Na polanie bardzo smacznie spał sobie osiołek (chrapanie). Gdy nastał ranek, osiołek się zbudził, bardzo szeroko otworzył swoją buzię i ziewał (ziewamy). Nagle poczuł się głodny. Nabrał więc sporo trawy do pyska (otwieranie i zamykanie ust) i dokładnie zaczął ją żuć (żucie). Po swoim śniadaniu osiołek oblizuje ząbki, żeby były czyste – każdy ząbek po kolei(przesuwamy językiem po zębach). Jedno źdźbło przykleiło się
do podniebienia, trzeba je koniecznie oderwać(przesuwamy językiem po podniebieniu). Osiołek po swoim jedzeniu biega po polance (kląskanie), a ruchy te naśladuje język – raz w górę (magiczny język przykleja się do podniebienia), raz w dół (język leży za zębami dolnymi – koci grzbiet). Zmęczony osiołek podchodzi do strumyka i pije wodę (język zwinięty w rurkę). Przed nocnym spaniem osiołek dokładnie myje każdy ząbek (język przesuwamy po wewnętrznej i po zewnętrznej ścianie zębów) oraz policzki (językiem przesuwamy po wewnętrznej stronie policzków).

 

 

"Baba w buzi"

 

 

Pewnego dnia baba, która mieszka u każdego w buzi, robiła wielkie porządki.

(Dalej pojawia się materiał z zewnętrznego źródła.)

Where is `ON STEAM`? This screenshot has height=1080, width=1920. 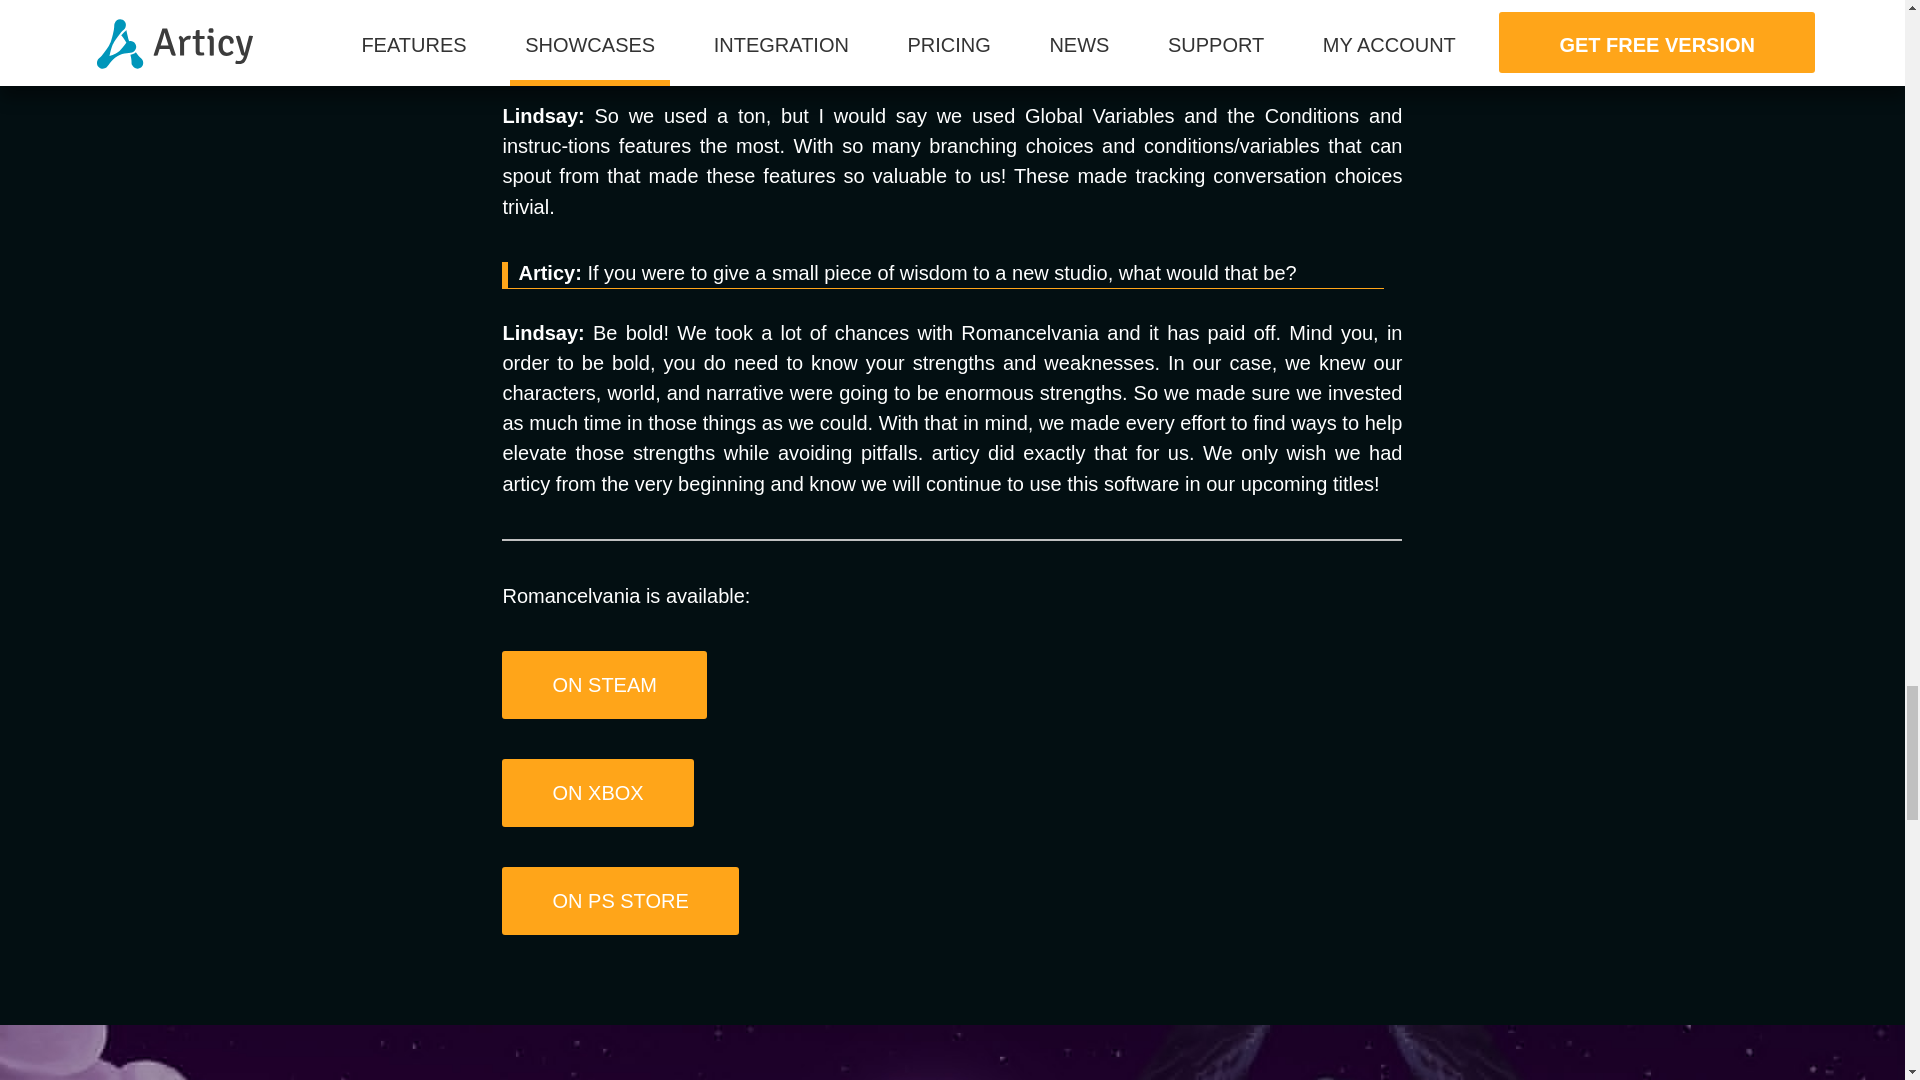 ON STEAM is located at coordinates (604, 685).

Najpierw umyła dokładnie ściany (przesuwanie języka w stronę policzków - po stronie wewnętrznej). Potem umyła sufit (przesuwanie języka do podniebienia). Podłoga też była bardzo brudna, więc umyła ją dokładnie (język w kierunku dolnych dziąseł). Okna też musiały zostać umyte. Najpierw umyła ich stronę zewnętrzną, a potem wyczyściła
od środka (język wędruje po zewnętrznej stronie zębów, potem po ich stronie wewnętrznej). Część okien była otwarta (miejsca po zębach, które wypadły), więc ich nie myła. Później sprzątnęła schody w przedsionku (język przesuwa się w stronę dolnej wargi). Komin też musiał być wyczyszczony (język wysuwa się w kierunku podniebienia twardego). Na koniec wytrzepała dywany (mlaskanie, kląskanie językiem). W ten sposób dom został wysprzątany.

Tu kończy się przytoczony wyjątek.